Of course it would, but the McDonalds campaign is merely capitalizing on the urban legend that Will. Not. Die.

There are is certain percentage of the public who believe everything that goes through their inbox, and since we can’t stop them from saving pop-tops, McDonalds figures why not at least give them an outlet that does some good, even if it is not as productive as recycling the whole can. They are going to do it anyway.

But the reality is it doesn’t do any good at all, other than to sustain the illusion of helping in lieu of actually helping. According to the article at snopes, 100 tabs are worth about 3.5 cents. When you factor in the cost of transporting to a recycler, it’s likely a net loss for McDonalds.

There are ways that you really can help. Baloney like this re-directs people’s efforts into nonsense.

So, if I can break a tab off every three seconds I can earn a whopping 42 cents an hour. If I am really working fast I might even break the one dollar an hour barrier.

[QUOTE=;43642]
I had a friend ask me to remove the tabs from my empty beer can for dialysis time. I told her that was an urban legend.

[QUOTE]

This is less of a zombie thread and more of a ghost thread - the forms of the posters have decayed so much that they can’t even be quoted properly.

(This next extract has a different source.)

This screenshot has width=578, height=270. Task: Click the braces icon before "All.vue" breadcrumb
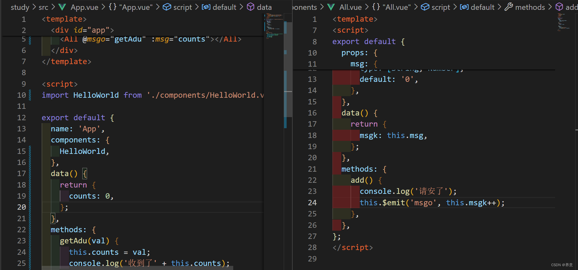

But you are missing the point. “Every little bit” is fine, but when there are more efficient uses of time, then McDonalds should encourage the better way. Instead of wasting 20 minutes tearing off pop tops for 20 cents to help a child, then use that 20 minutes to stomp aluminum cans and drop those off at the recycling center the next time you drive by. Write a check for that amount to Ronald McDonald House.

Work for its own sake is not productive.

The work is going to occur whether McDonalds encourages it or not. They are just turning it into a productive outlet, however small.

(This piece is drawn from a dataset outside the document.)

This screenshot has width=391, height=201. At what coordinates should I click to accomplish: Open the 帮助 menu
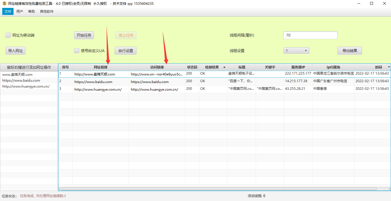tap(32, 12)
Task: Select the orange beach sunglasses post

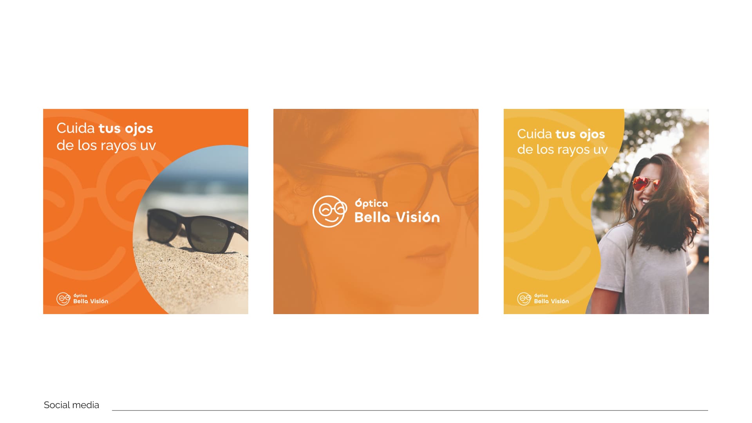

This_is_reality, do you want to revise your argument of “ignorance” in light of this statistic? Specifically, it means that nearly a quarter of a million tops would have to have been wrested off a quarter of a million cans to make up that $8000 you said was raised for one McDonald’s House. I also don’t take issue with your claim that they’re convenient to collect, because, you know, they’re riveted onto the cans!

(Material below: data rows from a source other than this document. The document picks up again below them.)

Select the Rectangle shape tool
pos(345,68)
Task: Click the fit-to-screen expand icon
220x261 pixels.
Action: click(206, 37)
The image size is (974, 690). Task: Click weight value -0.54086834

No, they are not rivetted on the cans; they have been removed by idiots who believe their email. Which a better use for 250,000 pop-tops: $8,000 for RMH, or taking up space in the landfill?

A friend of mine manages a small wildlife sanctuary and nature center. For as long as I’ve known him (over 15 years), his nature center has collected pull-tabs. Given some of the info provided here, I do wonder how much they’ve actually made from that.

Can (heh) anyone with access to a soda can and better math skills figure out the volume of 250,000 pop-tops? A 50-gallon drum? A semi-truck?

Stand back people, rough math in progress.

I measured a pop-tab I had, it was approximately 2.5 cm x 1.5 cm x .1 cm. To make things simple, I ignored the rounded edges and just considered it as a cube .375 cubic cm.

With onlineconversion.com
.375 cm^3 x 250000 = 93750 cm^3 = about 3 cubic feet = about 24 gallons, assuming everything is perfectly packed.

I remember back in middle school and in high school with had gallons jugs for pop tabs. We had soda/juice machines, so it wasn’t any extra work, just throw your tab in the container. We filled up about 2 containers a year (and we weren’t that big of a school). Consider a whole bunch of schools doing that and it can raise a whole bunch of money for doing “nothing.”

Now someone please come along and show how wrong my math was.

I don’t doubt the math, but something doesn’t seem right. Let’s pack them light to make it around a barrel. Would someone pay $8000 for a barrel of pop-tops?

What’s the recycling value of three cubic feet of aluminum?